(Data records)
• • • • •
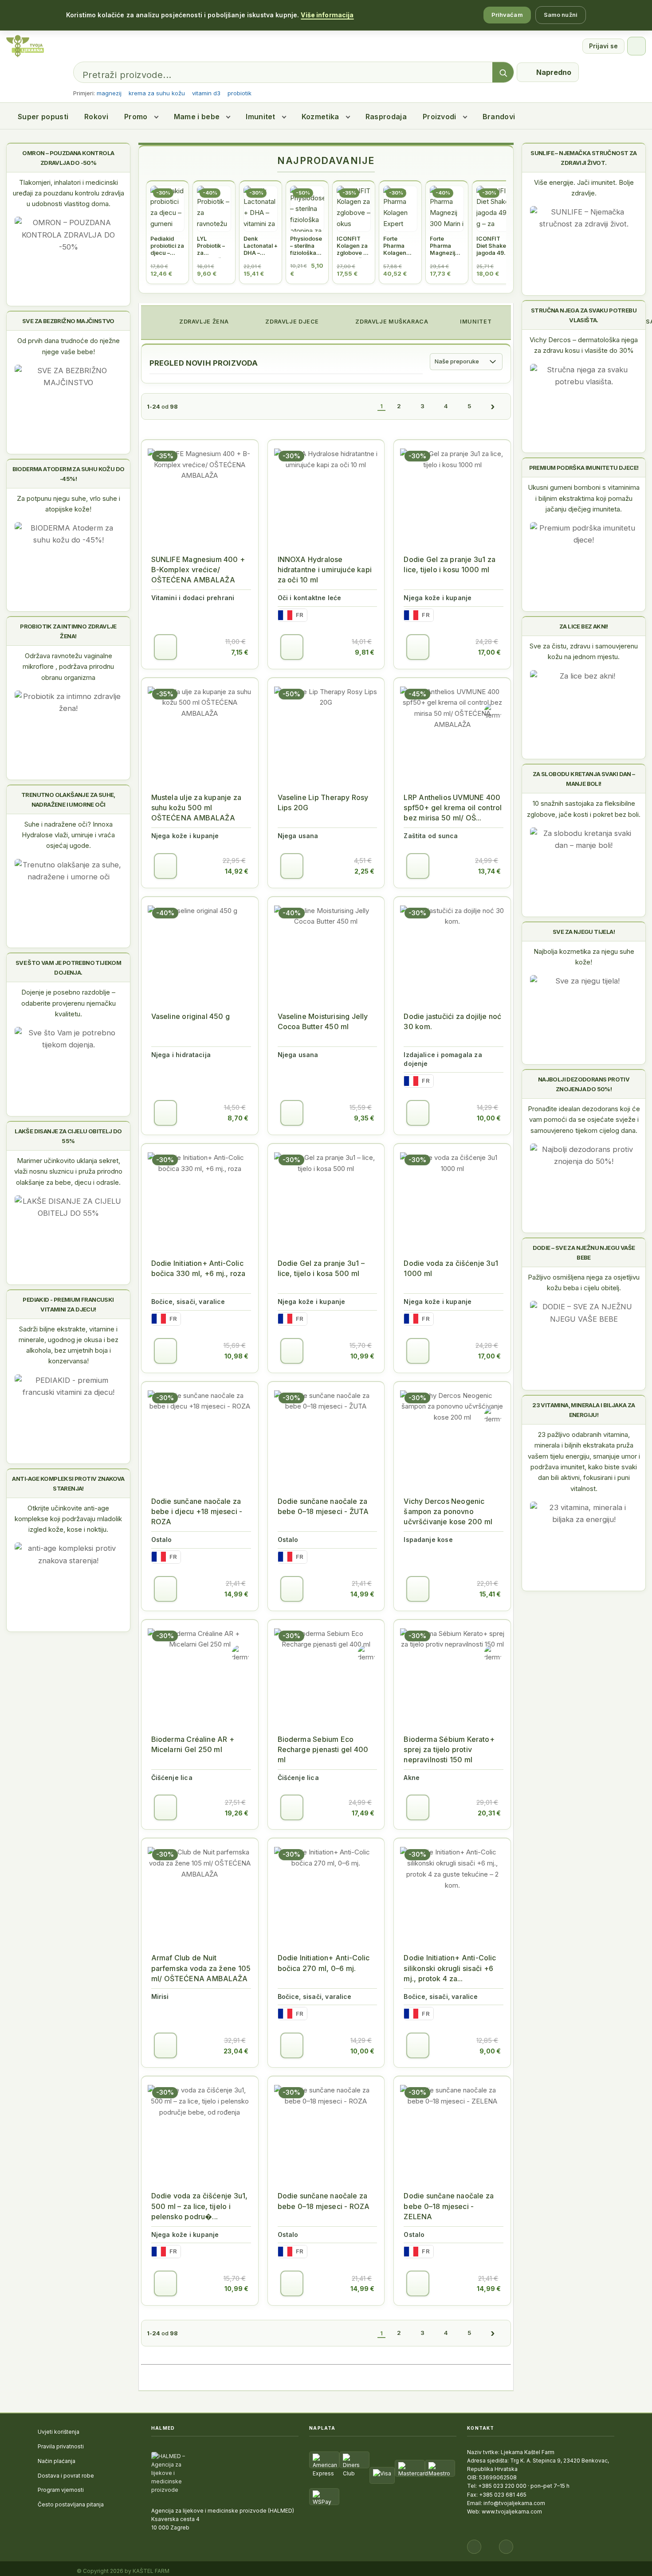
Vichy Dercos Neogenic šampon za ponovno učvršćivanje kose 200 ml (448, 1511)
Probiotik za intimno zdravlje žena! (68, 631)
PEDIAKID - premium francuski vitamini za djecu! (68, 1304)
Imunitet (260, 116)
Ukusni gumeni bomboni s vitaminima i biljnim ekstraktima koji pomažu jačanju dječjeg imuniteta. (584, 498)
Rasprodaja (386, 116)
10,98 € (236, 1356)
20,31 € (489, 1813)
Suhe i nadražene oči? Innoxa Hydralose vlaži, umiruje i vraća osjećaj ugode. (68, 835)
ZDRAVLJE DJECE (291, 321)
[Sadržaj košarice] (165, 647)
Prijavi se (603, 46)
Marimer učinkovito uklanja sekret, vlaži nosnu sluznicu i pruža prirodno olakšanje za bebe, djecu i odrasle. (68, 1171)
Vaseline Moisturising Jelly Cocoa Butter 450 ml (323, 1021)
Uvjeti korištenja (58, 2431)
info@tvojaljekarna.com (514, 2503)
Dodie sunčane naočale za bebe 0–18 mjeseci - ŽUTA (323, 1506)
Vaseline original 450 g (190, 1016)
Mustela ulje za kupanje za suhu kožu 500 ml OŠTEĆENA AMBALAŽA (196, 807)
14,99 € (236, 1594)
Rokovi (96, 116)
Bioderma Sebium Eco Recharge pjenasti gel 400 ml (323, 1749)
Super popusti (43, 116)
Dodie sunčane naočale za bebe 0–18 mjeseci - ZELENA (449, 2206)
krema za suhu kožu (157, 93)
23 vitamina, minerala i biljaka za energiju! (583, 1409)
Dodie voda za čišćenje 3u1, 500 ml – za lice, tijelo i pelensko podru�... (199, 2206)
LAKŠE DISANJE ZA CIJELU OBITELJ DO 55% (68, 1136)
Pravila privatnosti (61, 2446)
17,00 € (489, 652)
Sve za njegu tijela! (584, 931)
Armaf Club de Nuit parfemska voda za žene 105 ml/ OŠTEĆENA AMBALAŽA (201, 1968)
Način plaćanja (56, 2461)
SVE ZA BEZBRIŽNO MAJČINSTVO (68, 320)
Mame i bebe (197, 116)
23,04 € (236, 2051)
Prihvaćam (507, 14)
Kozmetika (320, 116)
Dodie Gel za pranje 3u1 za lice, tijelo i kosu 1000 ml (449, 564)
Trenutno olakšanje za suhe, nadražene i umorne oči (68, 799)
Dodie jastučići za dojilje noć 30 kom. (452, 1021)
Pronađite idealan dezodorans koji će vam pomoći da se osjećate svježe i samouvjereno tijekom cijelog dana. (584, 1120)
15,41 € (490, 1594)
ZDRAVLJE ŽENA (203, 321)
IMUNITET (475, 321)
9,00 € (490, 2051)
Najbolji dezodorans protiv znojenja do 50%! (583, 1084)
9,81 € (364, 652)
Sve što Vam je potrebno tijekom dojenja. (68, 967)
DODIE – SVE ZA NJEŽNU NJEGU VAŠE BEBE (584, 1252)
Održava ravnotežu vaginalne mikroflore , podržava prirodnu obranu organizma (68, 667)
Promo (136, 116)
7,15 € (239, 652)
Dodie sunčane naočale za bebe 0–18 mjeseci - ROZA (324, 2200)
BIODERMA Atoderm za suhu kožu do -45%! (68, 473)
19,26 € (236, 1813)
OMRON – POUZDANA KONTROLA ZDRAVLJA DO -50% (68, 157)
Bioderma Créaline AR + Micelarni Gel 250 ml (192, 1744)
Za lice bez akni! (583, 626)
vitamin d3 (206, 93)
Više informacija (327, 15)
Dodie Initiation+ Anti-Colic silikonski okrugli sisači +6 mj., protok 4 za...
• • • • •
The line above containing "Uvjeti korištenja (58, 2431)", the line containing "DODIE – SVE", and every line between them are to be transcribed exactly; no other line is wanted.

Uvjeti korištenja (58, 2431)
info@tvojaljekarna.com (514, 2503)
Dodie sunčane naočale za bebe 0–18 mjeseci - ŽUTA (323, 1506)
Vaseline original 450 g (190, 1016)
Mustela ulje za kupanje za suhu kožu 500 ml OŠTEĆENA AMBALAŽA (196, 807)
14,99 € (236, 1594)
Rokovi (96, 116)
Bioderma Sebium Eco Recharge pjenasti gel 400 ml (323, 1749)
Super popusti (43, 116)
Dodie sunčane naočale za bebe 0–18 mjeseci - ZELENA (449, 2206)
krema za suhu kožu (157, 93)
23 vitamina, minerala i biljaka za energiju! (583, 1409)
Dodie voda za čišćenje 3u1, 500 ml – za lice, tijelo i pelensko podru�... (199, 2206)
LAKŠE DISANJE ZA CIJELU OBITELJ DO 55% (68, 1136)
Pravila privatnosti (61, 2446)
17,00 € (489, 652)
Sve za njegu tijela! (584, 931)
Armaf Club de Nuit parfemska voda za žene 105 ml/ OŠTEĆENA AMBALAŽA (201, 1968)
Način plaćanja (56, 2461)
SVE ZA BEZBRIŽNO MAJČINSTVO (68, 320)
Mame i bebe (197, 116)
23,04 € (236, 2051)
Prihvaćam (507, 14)
Kozmetika (320, 116)
Dodie Gel za pranje 3u1 za lice, tijelo i kosu 1000 ml (449, 564)
Trenutno olakšanje za suhe, nadražene i umorne oči (68, 799)
Dodie jastučići za dojilje noć 30 kom. (452, 1021)
Pronađite idealan dezodorans koji će vam pomoći da se osjećate svježe i samouvjereno tijekom cijelog dana. (584, 1120)
15,41 € (490, 1594)
ZDRAVLJE ŽENA (203, 321)
IMUNITET (475, 321)
9,00 € (490, 2051)
Najbolji dezodorans protiv znojenja do 50%! (583, 1084)
9,81 € (364, 652)
Sve što Vam je potrebno tijekom dojenja. (68, 967)
DODIE – SVE ZA NJEŽNU NJEGU VAŠE BEBE (584, 1252)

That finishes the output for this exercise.